Aim of the task: Having found the line containing "You are a GUI" in the records below, copy that line and each later one exactly, dropping pictures.

Supplied information:
━━━━━━
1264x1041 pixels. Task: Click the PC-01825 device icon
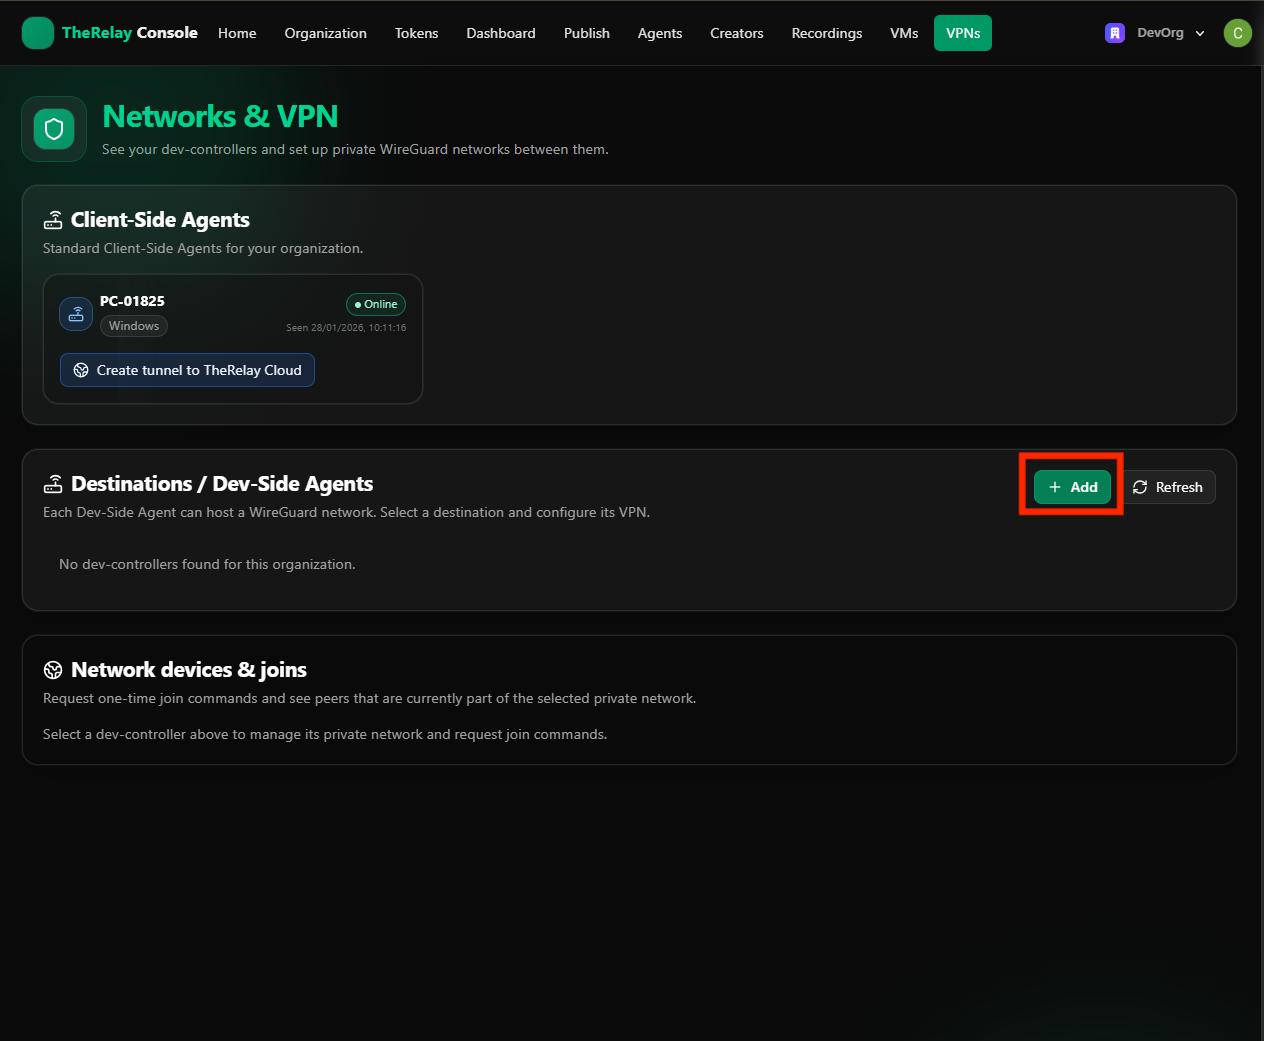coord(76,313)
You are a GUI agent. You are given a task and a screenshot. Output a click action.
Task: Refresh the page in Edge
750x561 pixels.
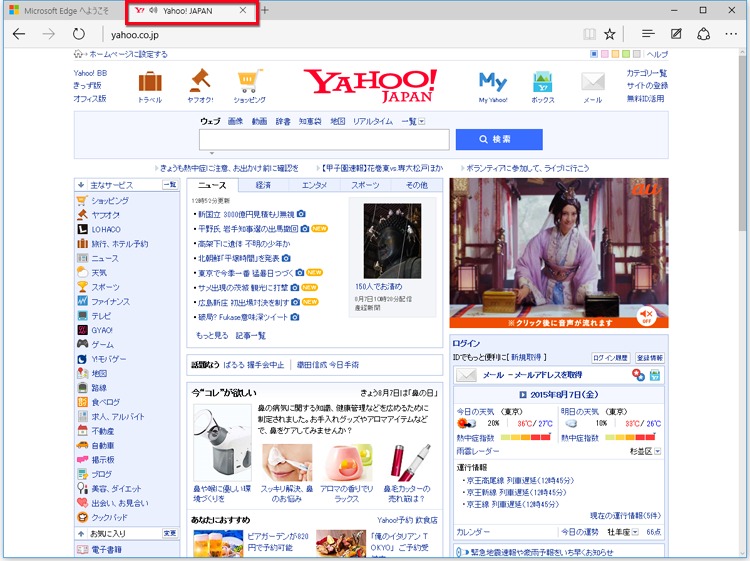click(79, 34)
━━━━━━
Your solution:
You are a GUI agent. You are given a task and a screenshot. Output a click action.
Task: Refresh the page in Edge
750x561 pixels.
click(79, 34)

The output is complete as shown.